Task goal - Transcribe every record that appears below, exactly and in full.

Top of Data

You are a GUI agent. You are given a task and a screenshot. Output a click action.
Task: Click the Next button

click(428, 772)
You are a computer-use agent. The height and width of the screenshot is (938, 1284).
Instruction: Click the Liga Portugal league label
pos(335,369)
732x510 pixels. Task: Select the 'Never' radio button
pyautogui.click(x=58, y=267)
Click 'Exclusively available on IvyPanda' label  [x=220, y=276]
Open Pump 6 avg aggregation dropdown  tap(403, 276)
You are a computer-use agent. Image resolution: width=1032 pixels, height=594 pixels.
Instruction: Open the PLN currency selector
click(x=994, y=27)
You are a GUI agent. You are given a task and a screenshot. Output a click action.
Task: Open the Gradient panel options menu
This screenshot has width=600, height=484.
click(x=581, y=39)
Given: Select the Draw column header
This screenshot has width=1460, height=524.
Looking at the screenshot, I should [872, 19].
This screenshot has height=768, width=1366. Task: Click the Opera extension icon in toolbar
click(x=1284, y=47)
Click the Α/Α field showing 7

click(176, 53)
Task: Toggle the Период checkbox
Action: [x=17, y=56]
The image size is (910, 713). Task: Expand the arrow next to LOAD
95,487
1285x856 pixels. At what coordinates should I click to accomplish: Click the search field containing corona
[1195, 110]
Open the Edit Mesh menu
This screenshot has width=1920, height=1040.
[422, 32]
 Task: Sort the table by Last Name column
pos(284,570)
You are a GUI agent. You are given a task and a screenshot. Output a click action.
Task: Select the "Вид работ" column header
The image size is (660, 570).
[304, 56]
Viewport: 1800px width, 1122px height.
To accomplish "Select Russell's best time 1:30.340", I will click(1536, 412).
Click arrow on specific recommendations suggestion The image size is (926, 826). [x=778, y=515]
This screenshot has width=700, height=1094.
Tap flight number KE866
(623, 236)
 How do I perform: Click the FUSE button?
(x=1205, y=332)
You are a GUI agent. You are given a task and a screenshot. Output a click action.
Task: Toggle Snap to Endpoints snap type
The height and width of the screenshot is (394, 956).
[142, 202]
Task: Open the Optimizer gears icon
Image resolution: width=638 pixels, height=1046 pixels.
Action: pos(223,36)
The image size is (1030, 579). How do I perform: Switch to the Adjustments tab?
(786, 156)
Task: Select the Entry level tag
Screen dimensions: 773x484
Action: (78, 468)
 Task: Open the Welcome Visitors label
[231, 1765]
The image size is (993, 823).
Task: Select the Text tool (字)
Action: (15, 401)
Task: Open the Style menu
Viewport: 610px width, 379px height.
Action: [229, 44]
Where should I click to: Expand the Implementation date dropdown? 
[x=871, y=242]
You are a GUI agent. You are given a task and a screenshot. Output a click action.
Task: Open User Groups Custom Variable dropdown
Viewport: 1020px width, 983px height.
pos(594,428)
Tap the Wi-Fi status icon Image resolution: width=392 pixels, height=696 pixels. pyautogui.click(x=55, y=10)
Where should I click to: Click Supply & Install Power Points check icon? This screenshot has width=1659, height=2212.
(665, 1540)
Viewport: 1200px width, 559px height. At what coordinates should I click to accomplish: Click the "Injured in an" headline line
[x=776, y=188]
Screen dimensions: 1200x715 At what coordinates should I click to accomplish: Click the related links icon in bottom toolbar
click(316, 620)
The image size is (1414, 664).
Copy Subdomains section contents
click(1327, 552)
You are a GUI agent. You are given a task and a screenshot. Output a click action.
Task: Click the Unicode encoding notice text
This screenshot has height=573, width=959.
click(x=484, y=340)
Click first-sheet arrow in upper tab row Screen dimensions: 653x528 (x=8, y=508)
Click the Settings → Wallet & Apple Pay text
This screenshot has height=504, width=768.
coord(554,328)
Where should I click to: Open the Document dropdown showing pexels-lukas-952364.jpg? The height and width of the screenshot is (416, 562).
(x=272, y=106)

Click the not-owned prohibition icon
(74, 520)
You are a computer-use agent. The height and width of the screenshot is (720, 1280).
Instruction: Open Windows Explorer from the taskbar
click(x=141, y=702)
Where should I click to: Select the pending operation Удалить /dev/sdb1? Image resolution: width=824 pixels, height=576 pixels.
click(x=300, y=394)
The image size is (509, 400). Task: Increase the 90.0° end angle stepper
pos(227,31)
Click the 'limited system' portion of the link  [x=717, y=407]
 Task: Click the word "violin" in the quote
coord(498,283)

Bottom of Data

Response to the task -
You are a GUI agent. You are given a task and a screenshot. Output a click action.
Task: Click the Next button

click(428, 772)
You are a computer-use agent. The height and width of the screenshot is (938, 1284).
Instruction: Click the Liga Portugal league label
pos(335,369)
732x510 pixels. Task: Select the 'Never' radio button
pyautogui.click(x=58, y=267)
Click 'Exclusively available on IvyPanda' label  [x=220, y=276]
Open Pump 6 avg aggregation dropdown  tap(403, 276)
You are a computer-use agent. Image resolution: width=1032 pixels, height=594 pixels.
Instruction: Open the PLN currency selector
click(x=994, y=27)
You are a GUI agent. You are given a task and a screenshot. Output a click action.
Task: Open the Gradient panel options menu
This screenshot has width=600, height=484.
click(x=581, y=39)
Given: Select the Draw column header
This screenshot has width=1460, height=524.
Looking at the screenshot, I should [872, 19].
This screenshot has height=768, width=1366. Task: Click the Opera extension icon in toolbar
click(x=1284, y=47)
Click the Α/Α field showing 7

click(176, 53)
Task: Toggle the Период checkbox
Action: [x=17, y=56]
The image size is (910, 713). Task: Expand the arrow next to LOAD
95,487
1285x856 pixels. At what coordinates should I click to accomplish: Click the search field containing corona
[1195, 110]
Open the Edit Mesh menu
This screenshot has width=1920, height=1040.
[422, 32]
 Task: Sort the table by Last Name column
pos(284,570)
You are a GUI agent. You are given a task and a screenshot. Output a click action.
Task: Select the "Вид работ" column header
The image size is (660, 570).
[304, 56]
Viewport: 1800px width, 1122px height.
To accomplish "Select Russell's best time 1:30.340", I will click(1536, 412).
Click arrow on specific recommendations suggestion The image size is (926, 826). [x=778, y=515]
This screenshot has width=700, height=1094.
Tap flight number KE866
(623, 236)
 How do I perform: Click the FUSE button?
(x=1205, y=332)
You are a GUI agent. You are given a task and a screenshot. Output a click action.
Task: Toggle Snap to Endpoints snap type
The height and width of the screenshot is (394, 956).
[142, 202]
Task: Open the Optimizer gears icon
Image resolution: width=638 pixels, height=1046 pixels.
Action: pos(223,36)
The image size is (1030, 579). How do I perform: Switch to the Adjustments tab?
(786, 156)
Task: Select the Entry level tag
Screen dimensions: 773x484
Action: (78, 468)
 Task: Open the Welcome Visitors label
[231, 1765]
The image size is (993, 823).
Task: Select the Text tool (字)
Action: (15, 401)
Task: Open the Style menu
Viewport: 610px width, 379px height.
Action: [229, 44]
Where should I click to: Expand the Implementation date dropdown? 
[x=871, y=242]
You are a GUI agent. You are given a task and a screenshot. Output a click action.
Task: Open User Groups Custom Variable dropdown
Viewport: 1020px width, 983px height.
pos(594,428)
Tap the Wi-Fi status icon Image resolution: width=392 pixels, height=696 pixels. pyautogui.click(x=55, y=10)
Where should I click to: Click Supply & Install Power Points check icon? This screenshot has width=1659, height=2212.
(665, 1540)
Viewport: 1200px width, 559px height. At what coordinates should I click to accomplish: Click the "Injured in an" headline line
[x=776, y=188]
Screen dimensions: 1200x715 At what coordinates should I click to accomplish: Click the related links icon in bottom toolbar
click(316, 620)
The image size is (1414, 664).
Copy Subdomains section contents
click(1327, 552)
You are a GUI agent. You are given a task and a screenshot. Output a click action.
Task: Click the Unicode encoding notice text
This screenshot has height=573, width=959.
click(x=484, y=340)
Click first-sheet arrow in upper tab row Screen dimensions: 653x528 (x=8, y=508)
Click the Settings → Wallet & Apple Pay text
This screenshot has height=504, width=768.
coord(554,328)
Where should I click to: Open the Document dropdown showing pexels-lukas-952364.jpg? The height and width of the screenshot is (416, 562).
(x=272, y=106)

Click the not-owned prohibition icon
(74, 520)
You are a computer-use agent. The height and width of the screenshot is (720, 1280).
Instruction: Open Windows Explorer from the taskbar
click(x=141, y=702)
Where should I click to: Select the pending operation Удалить /dev/sdb1? Image resolution: width=824 pixels, height=576 pixels.
click(x=300, y=394)
The image size is (509, 400). Task: Increase the 90.0° end angle stepper
pos(227,31)
Click the 'limited system' portion of the link  [x=717, y=407]
 Task: Click the word "violin" in the quote
coord(498,283)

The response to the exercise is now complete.